E qui si arriva allo stato attuale dell’organizzazione
della cultura; in tre parole: miseria, fiacchezza e vanità.
Miseria: la cultura non è un bene comune. E per disparità
sociali, economiche, geografiche; e perché tra coloro che vi potrebbero
avere davvero accesso, ben pochi ne riconoscono l’importanza: sono i
tempi che non danno risalto al sapere. Ma non è questo un discorso che
qui si vuole approfondire.
Fiacchezza: coloro che detengono la cultura sono
tipicamente moralmente imbelli. Poiché la trasmissione del sapere è
vista come qualcosa di diverso dalla formazione dell’individuo, dal suo
inserimento della società, dalla sua propria crescita spirituale,
sentimentale, politica, sociale. Il processo educativo è frammentato,
frammentario e spesso dannoso per il discente stesso. Non si bada alla
forma del sapere, e si finge di curarne la sostanza. L’amore per il
particolare è massimo: ma è un amore morboso, senza nerbo. Ed il
risultato netto è che il senso generale è perso, e la cultura è ridotta
a tecnicismo. L’uomo di cultura sa senza capire, è lanciato in un mondo
difficile senza che il tempo speso gli sia davvero valso. Il sapere è
trasmesso astrattamente: appreso, non
vissuto. E pure nell’astrazione, la superficialità è disarmante.
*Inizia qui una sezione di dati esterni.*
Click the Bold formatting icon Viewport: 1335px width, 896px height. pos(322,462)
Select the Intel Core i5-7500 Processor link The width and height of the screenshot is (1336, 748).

Il processo educativo finisce tardissimo, nominalmente tra i venti e i
trenta anni, ed è troppo lungo oltre che mal eseguito; la perdita di
risorse umane, enorme.
Vanità: in un contesto mediocre per sua stessa natura, vi
sono degli individui le cui potenzialità non vengono sprecate, e
riescono a raggiungere risultati notevoli in vari campi del sapere e
delle arti. Sono costoro che noi chiamiamo genii, coloro che riescono ad
elevarsi a rango superiore, a padroneggiare la propria materia, ad
essere un tutt’uno con l’arte. Eppure, il prezzo pagato è alto. Poiché
le carenze fondamentali del sistema educativo costringono una persona
ispirata, con una passione prorompente ed un intelletto acuto a notevoli
sacrifici, fisici, intellettivi, umani. Costoro non hanno un’educazione
migliore degli altri, bensì esprimono una scelta di fondo alla base
della loro vita: non è che una diversa mortificazione delle potenzialità
dell’uomo. La società è strutturata in modo da erigerli a mito, da
acclamare simili uomini e divinizzarli. Da rinchiuderli in una casta
inaccessibile, in cui loro stessi finiscono per bearsi, in eccessi di
pietosa vanità. Il mito del genio, oggi, è il mito di colui che sa senza
apprendere, che raggiunge risultati enormi in poco tempo, senza sforzo.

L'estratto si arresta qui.